**Problem description**. In the entries below, the line with "The image size is (996, 904)." marks the start. Return it and every following line exactly, ending with the last.

**Records supplied**.
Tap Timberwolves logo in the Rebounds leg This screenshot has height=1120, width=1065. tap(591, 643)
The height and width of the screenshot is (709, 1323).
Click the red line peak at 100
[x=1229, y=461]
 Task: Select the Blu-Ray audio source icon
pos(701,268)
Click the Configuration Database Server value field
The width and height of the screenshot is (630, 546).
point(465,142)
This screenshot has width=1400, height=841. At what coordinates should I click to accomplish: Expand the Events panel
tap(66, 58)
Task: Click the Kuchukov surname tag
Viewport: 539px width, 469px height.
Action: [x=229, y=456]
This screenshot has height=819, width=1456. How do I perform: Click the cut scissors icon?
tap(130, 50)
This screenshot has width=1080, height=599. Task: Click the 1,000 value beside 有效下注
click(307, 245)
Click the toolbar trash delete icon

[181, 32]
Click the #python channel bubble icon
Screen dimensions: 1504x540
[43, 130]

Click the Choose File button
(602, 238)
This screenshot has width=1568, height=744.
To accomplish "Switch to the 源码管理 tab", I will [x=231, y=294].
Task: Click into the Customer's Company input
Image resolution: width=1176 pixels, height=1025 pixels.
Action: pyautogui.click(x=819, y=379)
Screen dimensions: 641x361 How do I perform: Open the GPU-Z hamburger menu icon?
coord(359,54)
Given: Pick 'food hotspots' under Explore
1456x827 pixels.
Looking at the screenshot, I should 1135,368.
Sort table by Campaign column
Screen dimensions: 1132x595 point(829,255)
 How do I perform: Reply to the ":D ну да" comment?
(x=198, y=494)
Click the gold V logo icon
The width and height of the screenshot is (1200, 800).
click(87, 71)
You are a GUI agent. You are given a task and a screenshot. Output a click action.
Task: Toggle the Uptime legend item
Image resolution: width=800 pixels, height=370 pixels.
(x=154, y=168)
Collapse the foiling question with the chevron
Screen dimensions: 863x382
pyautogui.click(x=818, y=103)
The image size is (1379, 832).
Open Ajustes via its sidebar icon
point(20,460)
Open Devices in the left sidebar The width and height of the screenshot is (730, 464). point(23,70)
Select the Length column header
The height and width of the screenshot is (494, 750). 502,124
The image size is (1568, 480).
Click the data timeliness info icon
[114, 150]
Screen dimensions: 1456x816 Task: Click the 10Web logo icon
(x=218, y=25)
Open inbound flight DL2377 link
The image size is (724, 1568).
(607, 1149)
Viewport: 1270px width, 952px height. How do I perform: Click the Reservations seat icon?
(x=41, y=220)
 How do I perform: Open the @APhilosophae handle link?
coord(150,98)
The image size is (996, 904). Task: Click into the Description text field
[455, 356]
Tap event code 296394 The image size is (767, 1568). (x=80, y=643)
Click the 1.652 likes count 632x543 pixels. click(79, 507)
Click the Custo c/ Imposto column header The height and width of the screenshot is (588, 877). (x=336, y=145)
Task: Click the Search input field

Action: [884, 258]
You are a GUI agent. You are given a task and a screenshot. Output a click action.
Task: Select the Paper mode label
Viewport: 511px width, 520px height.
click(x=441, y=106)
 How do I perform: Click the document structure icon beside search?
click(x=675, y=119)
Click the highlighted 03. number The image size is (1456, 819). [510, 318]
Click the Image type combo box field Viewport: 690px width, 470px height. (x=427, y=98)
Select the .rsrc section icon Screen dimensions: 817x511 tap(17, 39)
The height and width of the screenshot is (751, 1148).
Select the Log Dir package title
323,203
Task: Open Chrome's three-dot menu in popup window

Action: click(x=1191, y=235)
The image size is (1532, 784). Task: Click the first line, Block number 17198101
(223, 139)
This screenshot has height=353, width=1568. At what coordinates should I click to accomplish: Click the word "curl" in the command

**Solution to this problem**.
The image size is (996, 904). Task: Click into the Description text field
[455, 356]
Tap event code 296394 The image size is (767, 1568). (x=80, y=643)
Click the 1.652 likes count 632x543 pixels. click(79, 507)
Click the Custo c/ Imposto column header The height and width of the screenshot is (588, 877). (x=336, y=145)
Task: Click the Search input field

Action: [884, 258]
You are a GUI agent. You are given a task and a screenshot. Output a click action.
Task: Select the Paper mode label
Viewport: 511px width, 520px height.
click(x=441, y=106)
 How do I perform: Click the document structure icon beside search?
click(x=675, y=119)
Click the highlighted 03. number The image size is (1456, 819). [510, 318]
Click the Image type combo box field Viewport: 690px width, 470px height. (x=427, y=98)
Select the .rsrc section icon Screen dimensions: 817x511 tap(17, 39)
The height and width of the screenshot is (751, 1148).
Select the Log Dir package title
323,203
Task: Open Chrome's three-dot menu in popup window

Action: click(x=1191, y=235)
The image size is (1532, 784). Task: Click the first line, Block number 17198101
(223, 139)
This screenshot has height=353, width=1568. At what coordinates should I click to accomplish: Click the word "curl" in the command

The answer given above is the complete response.